### EXERCISE REQUIREMENTS:
Copy without pictures. Please restate each line of the listing exactly.
►
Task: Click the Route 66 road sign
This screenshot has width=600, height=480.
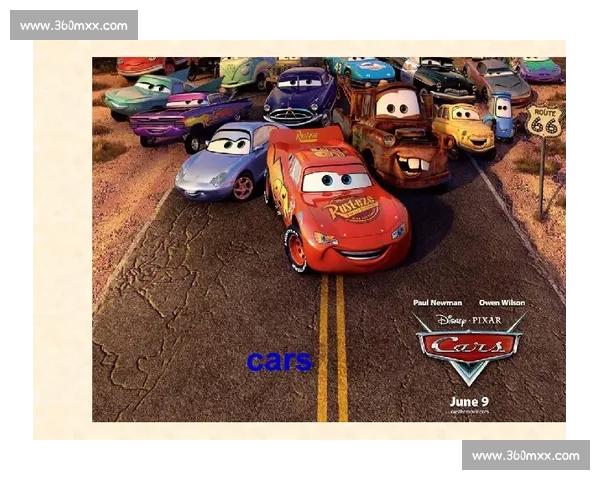Action: pos(544,122)
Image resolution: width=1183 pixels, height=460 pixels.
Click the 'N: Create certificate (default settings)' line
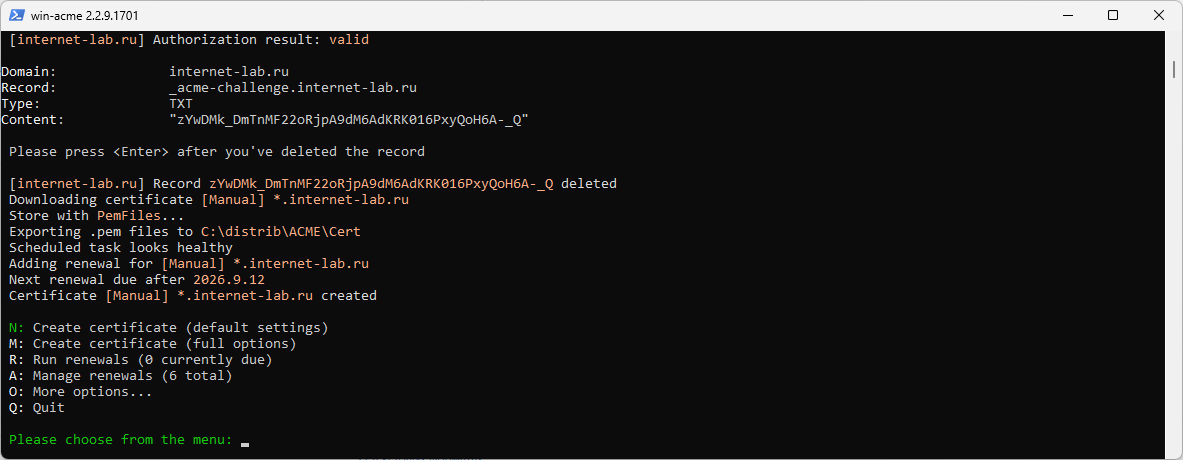169,328
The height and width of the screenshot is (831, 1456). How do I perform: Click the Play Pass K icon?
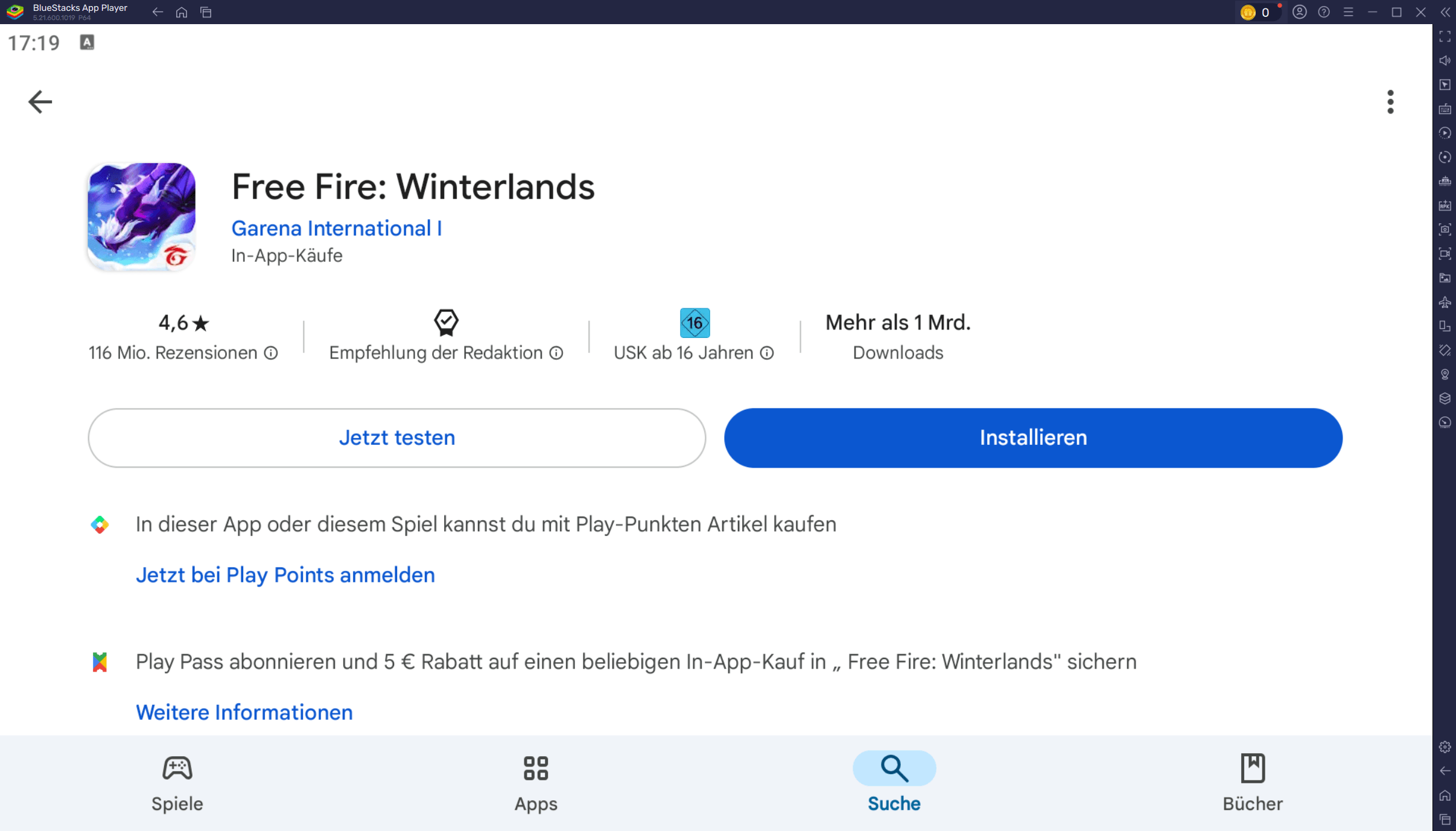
◄
### YOUR RESPONSE:
Task: Click the Route 66 road sign
This screenshot has width=600, height=480.
Action: pos(544,122)
Image resolution: width=1183 pixels, height=460 pixels.
Click the 'N: Create certificate (default settings)' line
169,328
The height and width of the screenshot is (831, 1456). How do I perform: Click the Play Pass K icon?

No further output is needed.